Abstract

Inflammation is an important event in the development of vascular diseases such as hypertension, atherosclerosis, and restenosis. The stimulation of lipopolysaccharide (LPS) from bacteria induces the release of critical proinflammatory cytokines that activate potent immune responses which may cause injury of cells in vivo and in vitro. Upon cardiac cell death caused by inflammation, the apoptotic cardiac cells express higher amount of cardiac markers. In this study, the effect of various LPS on human cardiac fibroblasts (HCFs) and human coronary smooth muscle cells (HCSMCs) were evaluated. Various forms of LPS were applied to HCFs and HCSMCs for 24, 48, 72 and 96 h.Proliferation rate of these cells was evaluated after stimulation. The levels of lactate dehydrogenase (LDH), N-terminal pro B-type natriuretic peptide (pro-BNP) and the MB isoenzyme of creatine kinase (CK-MB) were measured by an automation system. Cytokine levels in culture supernatants and extracted protein of cells were mixed and measured with IL-1β, IL-6 and IL-10 ELISA kits.

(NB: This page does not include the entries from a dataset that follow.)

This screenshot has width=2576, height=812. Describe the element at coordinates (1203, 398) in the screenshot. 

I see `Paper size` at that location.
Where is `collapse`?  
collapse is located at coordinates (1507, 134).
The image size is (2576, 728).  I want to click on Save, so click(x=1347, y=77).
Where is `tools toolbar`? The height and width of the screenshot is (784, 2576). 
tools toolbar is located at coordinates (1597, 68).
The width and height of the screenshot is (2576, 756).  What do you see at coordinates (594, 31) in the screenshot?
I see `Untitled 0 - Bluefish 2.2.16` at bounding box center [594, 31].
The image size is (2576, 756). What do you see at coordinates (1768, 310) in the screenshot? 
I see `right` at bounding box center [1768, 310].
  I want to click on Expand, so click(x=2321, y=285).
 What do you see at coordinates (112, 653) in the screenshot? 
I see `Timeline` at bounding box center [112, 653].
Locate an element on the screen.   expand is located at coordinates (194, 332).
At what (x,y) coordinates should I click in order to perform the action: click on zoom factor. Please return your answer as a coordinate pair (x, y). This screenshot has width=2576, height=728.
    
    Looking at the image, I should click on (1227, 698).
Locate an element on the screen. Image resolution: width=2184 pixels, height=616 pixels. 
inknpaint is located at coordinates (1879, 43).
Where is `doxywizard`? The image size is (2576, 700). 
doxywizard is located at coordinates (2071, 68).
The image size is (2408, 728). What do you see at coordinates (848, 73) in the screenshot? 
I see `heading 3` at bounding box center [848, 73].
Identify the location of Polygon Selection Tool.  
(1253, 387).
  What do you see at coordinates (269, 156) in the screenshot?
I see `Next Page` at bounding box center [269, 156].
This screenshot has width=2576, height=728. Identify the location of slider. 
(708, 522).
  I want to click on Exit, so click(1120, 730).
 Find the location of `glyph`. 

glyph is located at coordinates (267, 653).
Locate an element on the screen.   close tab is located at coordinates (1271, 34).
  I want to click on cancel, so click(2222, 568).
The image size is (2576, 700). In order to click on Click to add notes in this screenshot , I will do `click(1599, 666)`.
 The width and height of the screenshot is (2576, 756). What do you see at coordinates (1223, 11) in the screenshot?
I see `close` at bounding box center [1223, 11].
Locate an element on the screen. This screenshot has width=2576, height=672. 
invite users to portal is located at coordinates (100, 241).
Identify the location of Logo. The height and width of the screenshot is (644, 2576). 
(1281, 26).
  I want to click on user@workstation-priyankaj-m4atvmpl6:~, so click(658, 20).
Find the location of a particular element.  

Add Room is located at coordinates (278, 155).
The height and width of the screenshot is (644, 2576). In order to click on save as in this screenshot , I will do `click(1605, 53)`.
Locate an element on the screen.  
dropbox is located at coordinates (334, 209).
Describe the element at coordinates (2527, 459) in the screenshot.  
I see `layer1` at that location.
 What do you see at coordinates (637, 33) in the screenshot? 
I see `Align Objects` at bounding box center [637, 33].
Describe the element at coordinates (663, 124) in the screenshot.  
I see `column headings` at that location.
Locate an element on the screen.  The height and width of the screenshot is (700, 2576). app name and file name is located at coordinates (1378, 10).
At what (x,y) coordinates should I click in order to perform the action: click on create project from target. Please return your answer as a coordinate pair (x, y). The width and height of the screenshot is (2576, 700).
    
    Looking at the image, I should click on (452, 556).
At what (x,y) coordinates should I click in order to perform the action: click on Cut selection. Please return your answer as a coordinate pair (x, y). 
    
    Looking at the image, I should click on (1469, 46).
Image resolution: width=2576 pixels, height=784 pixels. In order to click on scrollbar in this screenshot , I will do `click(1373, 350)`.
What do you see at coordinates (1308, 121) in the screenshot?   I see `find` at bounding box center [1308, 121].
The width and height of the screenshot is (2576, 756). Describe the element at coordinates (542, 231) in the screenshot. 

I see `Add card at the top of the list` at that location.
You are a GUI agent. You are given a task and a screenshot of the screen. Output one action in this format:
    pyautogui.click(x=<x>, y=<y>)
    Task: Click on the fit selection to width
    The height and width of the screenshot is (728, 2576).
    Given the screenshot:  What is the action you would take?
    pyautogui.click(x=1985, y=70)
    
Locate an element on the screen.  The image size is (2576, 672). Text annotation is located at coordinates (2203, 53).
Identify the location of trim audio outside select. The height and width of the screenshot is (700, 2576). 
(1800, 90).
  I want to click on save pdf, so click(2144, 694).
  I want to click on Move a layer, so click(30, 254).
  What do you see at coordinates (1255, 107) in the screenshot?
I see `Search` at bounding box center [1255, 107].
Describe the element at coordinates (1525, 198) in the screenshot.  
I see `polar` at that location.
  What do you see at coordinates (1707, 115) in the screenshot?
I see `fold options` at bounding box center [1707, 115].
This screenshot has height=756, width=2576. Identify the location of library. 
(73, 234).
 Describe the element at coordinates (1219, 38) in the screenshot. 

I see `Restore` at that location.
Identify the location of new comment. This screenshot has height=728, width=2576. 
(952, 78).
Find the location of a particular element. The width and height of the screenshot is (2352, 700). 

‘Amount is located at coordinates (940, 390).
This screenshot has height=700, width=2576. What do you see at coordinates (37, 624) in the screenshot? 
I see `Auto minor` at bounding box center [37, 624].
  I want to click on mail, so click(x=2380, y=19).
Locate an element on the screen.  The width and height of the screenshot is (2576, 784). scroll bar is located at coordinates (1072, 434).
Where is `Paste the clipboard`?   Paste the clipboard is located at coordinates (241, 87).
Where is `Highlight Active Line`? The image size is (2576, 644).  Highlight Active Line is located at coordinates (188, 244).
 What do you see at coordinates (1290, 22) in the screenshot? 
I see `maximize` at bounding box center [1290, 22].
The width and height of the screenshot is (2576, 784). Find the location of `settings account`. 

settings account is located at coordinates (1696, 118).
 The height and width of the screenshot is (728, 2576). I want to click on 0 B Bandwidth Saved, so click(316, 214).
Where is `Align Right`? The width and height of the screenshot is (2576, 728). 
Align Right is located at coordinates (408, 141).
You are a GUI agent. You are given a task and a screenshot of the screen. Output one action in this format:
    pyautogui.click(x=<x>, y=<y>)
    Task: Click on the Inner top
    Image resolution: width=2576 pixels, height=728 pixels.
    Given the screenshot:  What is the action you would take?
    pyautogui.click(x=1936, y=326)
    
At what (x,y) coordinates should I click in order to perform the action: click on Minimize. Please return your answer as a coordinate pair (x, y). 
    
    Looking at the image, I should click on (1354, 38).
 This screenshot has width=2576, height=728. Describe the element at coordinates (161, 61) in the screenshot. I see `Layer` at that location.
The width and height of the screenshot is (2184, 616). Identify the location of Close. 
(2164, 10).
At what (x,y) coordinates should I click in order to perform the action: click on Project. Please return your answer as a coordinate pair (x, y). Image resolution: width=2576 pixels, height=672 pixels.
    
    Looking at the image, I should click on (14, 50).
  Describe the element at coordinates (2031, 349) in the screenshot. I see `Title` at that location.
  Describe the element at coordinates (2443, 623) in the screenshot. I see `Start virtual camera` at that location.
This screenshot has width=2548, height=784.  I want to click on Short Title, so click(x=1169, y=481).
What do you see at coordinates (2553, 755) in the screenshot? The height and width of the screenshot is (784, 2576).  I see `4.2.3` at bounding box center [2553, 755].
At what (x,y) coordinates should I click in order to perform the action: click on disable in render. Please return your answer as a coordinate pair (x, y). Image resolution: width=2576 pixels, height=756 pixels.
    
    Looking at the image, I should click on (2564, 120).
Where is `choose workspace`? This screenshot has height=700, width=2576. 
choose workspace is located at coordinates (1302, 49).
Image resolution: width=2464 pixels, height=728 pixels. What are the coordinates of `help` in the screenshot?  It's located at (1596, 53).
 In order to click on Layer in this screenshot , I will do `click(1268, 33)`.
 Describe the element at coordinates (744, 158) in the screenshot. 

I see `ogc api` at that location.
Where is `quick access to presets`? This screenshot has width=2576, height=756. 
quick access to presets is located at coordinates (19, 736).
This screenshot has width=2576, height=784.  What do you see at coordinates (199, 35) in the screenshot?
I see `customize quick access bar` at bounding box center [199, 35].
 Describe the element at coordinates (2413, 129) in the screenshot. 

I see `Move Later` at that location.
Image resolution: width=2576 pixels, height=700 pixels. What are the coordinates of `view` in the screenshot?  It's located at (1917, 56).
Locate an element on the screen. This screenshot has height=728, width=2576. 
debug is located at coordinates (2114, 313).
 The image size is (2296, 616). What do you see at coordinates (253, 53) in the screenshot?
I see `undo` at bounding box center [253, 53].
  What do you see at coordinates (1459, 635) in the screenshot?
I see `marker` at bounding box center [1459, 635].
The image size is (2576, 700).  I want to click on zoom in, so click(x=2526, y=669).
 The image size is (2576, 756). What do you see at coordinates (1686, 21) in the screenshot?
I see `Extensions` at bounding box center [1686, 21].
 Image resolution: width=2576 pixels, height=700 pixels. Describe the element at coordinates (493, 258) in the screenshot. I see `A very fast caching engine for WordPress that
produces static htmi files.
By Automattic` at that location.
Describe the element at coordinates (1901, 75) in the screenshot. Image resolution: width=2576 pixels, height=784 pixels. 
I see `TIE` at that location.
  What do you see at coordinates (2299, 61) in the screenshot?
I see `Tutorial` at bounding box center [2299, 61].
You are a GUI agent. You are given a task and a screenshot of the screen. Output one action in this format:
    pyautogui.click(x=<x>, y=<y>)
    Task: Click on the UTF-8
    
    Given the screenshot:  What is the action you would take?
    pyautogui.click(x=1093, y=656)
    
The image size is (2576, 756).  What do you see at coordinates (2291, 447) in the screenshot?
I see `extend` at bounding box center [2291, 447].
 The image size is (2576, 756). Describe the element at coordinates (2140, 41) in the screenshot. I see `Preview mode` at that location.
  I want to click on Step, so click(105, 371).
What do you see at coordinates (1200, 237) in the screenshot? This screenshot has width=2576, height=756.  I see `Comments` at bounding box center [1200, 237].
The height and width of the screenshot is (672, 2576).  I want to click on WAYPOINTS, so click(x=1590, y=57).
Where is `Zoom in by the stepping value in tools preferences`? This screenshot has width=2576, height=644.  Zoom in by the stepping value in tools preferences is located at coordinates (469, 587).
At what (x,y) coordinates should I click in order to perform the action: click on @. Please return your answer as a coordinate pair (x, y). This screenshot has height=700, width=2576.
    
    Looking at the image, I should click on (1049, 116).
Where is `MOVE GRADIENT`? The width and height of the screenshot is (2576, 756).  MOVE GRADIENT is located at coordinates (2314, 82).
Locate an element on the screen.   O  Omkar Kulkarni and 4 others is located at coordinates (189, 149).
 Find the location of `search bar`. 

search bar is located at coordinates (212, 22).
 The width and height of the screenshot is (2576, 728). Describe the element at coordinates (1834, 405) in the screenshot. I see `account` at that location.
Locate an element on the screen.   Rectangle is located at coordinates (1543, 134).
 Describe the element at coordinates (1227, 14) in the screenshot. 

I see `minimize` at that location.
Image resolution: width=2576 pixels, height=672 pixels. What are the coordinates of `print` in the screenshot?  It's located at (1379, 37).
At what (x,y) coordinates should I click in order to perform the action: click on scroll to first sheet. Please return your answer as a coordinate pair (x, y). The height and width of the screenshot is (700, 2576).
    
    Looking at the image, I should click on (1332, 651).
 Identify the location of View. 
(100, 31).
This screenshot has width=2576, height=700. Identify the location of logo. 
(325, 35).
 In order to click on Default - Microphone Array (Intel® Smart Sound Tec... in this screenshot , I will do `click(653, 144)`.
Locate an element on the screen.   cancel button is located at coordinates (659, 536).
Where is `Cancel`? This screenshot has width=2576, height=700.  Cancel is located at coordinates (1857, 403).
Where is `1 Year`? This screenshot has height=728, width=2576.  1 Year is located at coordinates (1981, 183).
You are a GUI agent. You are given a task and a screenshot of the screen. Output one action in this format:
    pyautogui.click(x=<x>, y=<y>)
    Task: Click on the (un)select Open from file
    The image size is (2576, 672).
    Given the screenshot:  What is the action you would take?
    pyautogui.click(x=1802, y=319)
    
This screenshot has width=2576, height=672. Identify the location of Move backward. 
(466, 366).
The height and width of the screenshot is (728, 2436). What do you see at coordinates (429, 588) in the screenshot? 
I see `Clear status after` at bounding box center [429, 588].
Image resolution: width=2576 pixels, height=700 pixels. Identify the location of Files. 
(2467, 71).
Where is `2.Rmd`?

Significant increase in the proliferation of two cardiac cells (P<0.05) after incubation for 48 and 72 h wasnoted but not for 24 and 96 h (P>0.05). Cardiac markers and inflammatory cytokines were significantly higher than control at 48 and 72 h (P<0.05), which demonstrated that HCFs and HCMSCs were under inflammation leading to cell injury between 48 and 72 h. LPS is one of the factors giving rise to periodontal diseases, it is also involved in in vitro cardiac cell injury. Therefore, LPS may be used as a bio-marker to monitor local or systemic inflammation.

Key words: Lipopolysaccharide, human cardiac fibroblasts, human coronary smooth muscle cell, inflammatory cytokines, cardiac bio-marker.